==== Input records

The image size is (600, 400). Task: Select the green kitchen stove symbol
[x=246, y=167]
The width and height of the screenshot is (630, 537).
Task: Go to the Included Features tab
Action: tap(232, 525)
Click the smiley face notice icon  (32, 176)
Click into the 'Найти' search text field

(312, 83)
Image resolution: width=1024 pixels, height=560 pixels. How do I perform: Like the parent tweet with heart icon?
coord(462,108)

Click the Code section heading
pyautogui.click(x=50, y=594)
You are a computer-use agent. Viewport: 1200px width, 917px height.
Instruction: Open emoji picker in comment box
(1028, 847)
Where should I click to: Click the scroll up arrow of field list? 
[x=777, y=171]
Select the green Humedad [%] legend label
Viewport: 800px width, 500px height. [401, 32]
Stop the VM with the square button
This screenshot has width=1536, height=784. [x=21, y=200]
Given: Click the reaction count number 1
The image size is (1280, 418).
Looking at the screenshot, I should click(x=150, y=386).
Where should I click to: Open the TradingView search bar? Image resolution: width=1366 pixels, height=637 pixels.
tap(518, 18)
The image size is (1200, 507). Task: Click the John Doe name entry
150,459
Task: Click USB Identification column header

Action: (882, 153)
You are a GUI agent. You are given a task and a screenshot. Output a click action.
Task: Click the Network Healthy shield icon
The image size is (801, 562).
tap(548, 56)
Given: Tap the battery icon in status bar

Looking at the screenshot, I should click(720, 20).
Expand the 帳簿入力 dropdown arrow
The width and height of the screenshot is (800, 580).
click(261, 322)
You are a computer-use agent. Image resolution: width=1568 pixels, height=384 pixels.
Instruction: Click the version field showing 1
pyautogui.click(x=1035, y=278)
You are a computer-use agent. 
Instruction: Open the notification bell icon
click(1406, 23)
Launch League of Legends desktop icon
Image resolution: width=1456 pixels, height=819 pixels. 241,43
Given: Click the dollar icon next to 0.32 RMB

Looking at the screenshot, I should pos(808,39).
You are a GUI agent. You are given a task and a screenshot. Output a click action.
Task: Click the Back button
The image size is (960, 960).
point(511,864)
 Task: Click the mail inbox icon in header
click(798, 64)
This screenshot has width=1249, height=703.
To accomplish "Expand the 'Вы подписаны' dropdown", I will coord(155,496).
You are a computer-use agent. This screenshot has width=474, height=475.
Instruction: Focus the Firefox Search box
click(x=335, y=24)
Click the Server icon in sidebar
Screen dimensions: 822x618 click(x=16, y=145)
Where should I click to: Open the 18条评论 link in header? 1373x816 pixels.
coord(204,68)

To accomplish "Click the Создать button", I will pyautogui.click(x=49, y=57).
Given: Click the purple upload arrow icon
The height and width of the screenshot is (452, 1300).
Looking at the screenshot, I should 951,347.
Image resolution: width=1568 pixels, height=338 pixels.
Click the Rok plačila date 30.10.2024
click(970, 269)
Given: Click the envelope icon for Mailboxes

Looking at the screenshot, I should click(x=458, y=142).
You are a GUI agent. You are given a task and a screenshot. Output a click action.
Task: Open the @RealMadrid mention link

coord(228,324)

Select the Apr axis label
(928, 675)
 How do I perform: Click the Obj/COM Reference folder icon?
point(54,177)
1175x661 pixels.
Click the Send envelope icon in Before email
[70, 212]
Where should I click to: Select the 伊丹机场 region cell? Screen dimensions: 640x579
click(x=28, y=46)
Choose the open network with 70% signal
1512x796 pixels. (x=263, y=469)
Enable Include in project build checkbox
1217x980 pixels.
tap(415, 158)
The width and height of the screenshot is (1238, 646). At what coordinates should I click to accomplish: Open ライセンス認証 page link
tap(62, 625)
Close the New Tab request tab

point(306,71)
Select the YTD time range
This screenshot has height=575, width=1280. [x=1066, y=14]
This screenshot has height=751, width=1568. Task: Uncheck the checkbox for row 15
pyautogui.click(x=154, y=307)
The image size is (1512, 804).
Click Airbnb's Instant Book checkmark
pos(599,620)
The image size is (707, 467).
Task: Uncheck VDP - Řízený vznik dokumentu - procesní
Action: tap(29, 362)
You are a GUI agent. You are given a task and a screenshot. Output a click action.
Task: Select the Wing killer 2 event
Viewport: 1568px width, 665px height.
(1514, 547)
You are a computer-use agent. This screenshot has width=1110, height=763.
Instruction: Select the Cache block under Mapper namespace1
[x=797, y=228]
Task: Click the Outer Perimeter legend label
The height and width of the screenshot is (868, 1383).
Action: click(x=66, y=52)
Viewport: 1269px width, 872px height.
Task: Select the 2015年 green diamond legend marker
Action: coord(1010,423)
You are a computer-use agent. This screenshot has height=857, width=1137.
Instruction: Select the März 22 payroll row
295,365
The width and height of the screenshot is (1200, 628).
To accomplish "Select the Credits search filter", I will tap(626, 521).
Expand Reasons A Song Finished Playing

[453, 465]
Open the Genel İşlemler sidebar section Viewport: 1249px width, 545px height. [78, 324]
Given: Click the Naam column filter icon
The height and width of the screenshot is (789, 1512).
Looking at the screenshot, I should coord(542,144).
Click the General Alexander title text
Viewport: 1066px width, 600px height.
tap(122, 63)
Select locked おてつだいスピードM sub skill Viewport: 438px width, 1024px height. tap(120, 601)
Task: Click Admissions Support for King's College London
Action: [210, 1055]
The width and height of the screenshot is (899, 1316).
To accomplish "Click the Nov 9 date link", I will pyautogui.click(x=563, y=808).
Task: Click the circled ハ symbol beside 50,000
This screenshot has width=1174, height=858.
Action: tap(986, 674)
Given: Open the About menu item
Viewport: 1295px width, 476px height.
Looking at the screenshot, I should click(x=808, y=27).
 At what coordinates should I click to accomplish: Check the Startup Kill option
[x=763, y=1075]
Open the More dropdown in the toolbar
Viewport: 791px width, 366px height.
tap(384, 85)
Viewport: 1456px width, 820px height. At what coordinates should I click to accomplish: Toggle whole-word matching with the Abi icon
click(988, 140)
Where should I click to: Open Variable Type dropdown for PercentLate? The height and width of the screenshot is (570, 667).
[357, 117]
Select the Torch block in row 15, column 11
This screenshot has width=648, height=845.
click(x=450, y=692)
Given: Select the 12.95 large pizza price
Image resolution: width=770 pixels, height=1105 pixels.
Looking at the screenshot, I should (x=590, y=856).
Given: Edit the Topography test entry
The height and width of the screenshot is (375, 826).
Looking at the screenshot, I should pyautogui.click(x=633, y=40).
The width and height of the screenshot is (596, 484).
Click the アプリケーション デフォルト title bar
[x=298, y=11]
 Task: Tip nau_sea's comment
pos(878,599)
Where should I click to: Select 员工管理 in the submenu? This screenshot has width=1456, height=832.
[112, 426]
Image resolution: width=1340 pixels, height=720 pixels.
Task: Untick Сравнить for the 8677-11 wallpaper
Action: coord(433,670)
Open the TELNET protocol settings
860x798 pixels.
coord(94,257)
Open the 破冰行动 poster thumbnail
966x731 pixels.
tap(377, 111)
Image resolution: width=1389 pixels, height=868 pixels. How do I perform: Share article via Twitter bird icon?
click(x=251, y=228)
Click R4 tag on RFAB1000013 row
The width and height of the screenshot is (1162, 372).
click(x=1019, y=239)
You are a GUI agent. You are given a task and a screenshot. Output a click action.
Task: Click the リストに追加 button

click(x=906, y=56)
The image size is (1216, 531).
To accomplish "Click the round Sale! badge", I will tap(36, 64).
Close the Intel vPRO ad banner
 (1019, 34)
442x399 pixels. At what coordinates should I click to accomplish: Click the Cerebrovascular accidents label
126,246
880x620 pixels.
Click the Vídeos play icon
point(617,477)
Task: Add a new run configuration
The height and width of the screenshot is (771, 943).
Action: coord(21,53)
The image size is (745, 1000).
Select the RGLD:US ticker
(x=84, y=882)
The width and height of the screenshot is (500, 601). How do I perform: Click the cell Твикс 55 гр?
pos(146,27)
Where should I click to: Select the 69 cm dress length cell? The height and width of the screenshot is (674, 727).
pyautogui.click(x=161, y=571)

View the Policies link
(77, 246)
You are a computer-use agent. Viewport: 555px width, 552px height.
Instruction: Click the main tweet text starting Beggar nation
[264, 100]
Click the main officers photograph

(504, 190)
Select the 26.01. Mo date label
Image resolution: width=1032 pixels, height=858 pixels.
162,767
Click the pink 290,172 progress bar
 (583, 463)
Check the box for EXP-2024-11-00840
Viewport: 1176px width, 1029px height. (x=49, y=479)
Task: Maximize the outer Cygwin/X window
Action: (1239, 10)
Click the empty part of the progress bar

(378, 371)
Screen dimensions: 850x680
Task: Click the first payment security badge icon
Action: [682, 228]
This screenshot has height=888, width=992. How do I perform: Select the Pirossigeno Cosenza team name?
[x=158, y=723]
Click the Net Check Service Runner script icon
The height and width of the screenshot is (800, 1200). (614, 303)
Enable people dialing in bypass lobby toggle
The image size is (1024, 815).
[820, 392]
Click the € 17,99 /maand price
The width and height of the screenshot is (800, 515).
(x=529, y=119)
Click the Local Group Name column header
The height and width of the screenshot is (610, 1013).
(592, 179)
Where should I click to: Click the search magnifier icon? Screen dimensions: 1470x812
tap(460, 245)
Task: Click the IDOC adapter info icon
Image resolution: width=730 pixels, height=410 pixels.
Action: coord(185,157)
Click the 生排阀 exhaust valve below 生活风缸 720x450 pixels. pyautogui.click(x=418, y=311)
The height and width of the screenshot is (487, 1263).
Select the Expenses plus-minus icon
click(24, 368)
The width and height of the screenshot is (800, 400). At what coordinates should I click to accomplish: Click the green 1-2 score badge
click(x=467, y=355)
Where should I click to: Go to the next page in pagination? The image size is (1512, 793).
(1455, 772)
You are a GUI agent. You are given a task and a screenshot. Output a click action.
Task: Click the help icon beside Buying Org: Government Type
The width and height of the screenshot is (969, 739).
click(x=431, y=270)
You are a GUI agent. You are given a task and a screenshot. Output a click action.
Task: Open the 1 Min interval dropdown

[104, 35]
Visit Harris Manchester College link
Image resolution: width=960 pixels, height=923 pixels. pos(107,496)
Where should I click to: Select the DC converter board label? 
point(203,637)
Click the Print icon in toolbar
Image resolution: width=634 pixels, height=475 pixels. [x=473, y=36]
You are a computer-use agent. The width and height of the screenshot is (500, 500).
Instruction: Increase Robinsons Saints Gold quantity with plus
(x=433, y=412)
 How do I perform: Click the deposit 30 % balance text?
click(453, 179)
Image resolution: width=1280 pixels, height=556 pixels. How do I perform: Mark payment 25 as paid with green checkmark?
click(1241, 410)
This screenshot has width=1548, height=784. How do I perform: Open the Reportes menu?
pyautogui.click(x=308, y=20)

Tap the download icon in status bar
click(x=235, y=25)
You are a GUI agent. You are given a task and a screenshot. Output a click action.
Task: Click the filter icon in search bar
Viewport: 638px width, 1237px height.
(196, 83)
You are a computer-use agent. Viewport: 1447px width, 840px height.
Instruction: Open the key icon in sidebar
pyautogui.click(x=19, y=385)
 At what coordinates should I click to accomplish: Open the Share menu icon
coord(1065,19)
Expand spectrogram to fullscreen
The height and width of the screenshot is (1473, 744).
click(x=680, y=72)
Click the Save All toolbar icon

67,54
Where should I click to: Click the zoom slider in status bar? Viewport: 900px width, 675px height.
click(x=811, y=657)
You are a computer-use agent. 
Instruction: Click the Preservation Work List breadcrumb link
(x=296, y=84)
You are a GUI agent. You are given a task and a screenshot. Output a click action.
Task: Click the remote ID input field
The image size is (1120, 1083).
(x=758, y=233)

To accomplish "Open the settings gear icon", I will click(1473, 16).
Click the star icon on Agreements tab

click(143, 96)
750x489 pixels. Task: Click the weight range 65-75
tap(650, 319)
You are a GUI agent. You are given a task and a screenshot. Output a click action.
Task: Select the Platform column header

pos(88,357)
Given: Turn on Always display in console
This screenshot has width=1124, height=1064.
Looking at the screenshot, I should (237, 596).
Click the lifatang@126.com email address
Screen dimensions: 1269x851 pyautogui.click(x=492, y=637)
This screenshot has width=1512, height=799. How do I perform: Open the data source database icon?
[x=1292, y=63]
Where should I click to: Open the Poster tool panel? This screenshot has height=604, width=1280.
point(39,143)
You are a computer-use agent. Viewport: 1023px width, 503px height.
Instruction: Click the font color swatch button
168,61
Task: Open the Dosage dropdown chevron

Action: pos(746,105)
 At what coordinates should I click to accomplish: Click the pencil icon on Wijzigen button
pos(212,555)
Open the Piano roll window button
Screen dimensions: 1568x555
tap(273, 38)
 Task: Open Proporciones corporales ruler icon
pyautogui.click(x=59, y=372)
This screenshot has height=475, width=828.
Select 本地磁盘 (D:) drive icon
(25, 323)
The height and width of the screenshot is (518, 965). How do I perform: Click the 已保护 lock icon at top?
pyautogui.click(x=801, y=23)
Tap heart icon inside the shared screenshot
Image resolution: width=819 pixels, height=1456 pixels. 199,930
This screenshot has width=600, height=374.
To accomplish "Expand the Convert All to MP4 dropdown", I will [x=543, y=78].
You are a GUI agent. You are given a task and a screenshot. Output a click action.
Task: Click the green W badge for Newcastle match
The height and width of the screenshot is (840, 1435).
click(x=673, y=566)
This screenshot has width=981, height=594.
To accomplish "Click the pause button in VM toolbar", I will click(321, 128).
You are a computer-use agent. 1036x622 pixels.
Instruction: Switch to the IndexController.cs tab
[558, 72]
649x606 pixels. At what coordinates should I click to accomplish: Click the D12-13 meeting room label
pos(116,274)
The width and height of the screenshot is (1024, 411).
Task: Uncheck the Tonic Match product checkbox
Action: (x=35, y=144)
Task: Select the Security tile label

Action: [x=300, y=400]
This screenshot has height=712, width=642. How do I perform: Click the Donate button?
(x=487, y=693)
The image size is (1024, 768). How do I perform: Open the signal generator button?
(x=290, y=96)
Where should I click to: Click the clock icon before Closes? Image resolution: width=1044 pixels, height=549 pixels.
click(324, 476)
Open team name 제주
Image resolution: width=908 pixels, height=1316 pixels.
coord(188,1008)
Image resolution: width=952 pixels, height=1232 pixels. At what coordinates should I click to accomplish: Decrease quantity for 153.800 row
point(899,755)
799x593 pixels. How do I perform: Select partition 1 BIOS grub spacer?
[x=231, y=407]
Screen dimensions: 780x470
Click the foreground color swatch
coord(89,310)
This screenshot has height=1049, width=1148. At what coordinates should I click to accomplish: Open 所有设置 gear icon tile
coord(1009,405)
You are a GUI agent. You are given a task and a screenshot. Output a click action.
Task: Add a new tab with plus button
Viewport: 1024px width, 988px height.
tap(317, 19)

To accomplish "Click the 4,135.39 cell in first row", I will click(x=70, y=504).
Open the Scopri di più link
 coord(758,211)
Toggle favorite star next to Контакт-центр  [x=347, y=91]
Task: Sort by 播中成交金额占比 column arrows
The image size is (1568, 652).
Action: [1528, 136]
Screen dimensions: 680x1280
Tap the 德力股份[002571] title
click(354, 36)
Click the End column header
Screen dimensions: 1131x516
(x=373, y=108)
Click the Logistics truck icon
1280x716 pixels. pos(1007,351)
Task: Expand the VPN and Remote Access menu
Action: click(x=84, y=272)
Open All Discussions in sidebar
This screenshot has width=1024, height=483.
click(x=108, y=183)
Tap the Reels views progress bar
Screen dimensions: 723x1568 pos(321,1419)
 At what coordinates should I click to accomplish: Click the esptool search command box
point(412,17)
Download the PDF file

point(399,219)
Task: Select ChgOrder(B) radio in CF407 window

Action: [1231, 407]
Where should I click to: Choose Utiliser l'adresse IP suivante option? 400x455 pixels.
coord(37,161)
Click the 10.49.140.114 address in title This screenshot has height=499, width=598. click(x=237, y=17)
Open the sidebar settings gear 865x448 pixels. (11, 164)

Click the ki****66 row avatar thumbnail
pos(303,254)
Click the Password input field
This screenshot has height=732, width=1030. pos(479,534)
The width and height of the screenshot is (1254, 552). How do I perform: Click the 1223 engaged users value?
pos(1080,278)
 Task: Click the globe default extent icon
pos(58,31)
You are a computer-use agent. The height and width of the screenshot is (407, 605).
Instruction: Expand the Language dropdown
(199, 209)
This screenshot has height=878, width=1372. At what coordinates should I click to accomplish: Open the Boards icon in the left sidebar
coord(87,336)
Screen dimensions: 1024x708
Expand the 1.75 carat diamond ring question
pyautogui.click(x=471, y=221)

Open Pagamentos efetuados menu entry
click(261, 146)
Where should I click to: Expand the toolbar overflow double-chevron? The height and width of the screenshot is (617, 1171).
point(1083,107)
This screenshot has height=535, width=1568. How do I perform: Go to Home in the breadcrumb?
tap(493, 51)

========

◆ Task description:
Copy the records above exactly, please, but only from the first line through the line containing "You are a computer-use agent. Image".

◆ Solution:
The image size is (600, 400). Task: Select the green kitchen stove symbol
[x=246, y=167]
The width and height of the screenshot is (630, 537).
Task: Go to the Included Features tab
Action: tap(232, 525)
Click the smiley face notice icon  (32, 176)
Click into the 'Найти' search text field

(312, 83)
Image resolution: width=1024 pixels, height=560 pixels. How do I perform: Like the parent tweet with heart icon?
coord(462,108)

Click the Code section heading
pyautogui.click(x=50, y=594)
You are a computer-use agent. Viewport: 1200px width, 917px height.
Instruction: Open emoji picker in comment box
(1028, 847)
Where should I click to: Click the scroll up arrow of field list? 
[x=777, y=171]
Select the green Humedad [%] legend label
Viewport: 800px width, 500px height. [401, 32]
Stop the VM with the square button
This screenshot has width=1536, height=784. [x=21, y=200]
Given: Click the reaction count number 1
The image size is (1280, 418).
Looking at the screenshot, I should click(x=150, y=386).
Where should I click to: Open the TradingView search bar? Image resolution: width=1366 pixels, height=637 pixels.
tap(518, 18)
The image size is (1200, 507). Task: Click the John Doe name entry
150,459
Task: Click USB Identification column header

Action: (882, 153)
You are a GUI agent. You are given a task and a screenshot. Output a click action.
Task: Click the Network Healthy shield icon
The image size is (801, 562).
tap(548, 56)
Given: Tap the battery icon in status bar

Looking at the screenshot, I should click(720, 20).
Expand the 帳簿入力 dropdown arrow
The width and height of the screenshot is (800, 580).
click(261, 322)
You are a computer-use agent. Image resolution: width=1568 pixels, height=384 pixels.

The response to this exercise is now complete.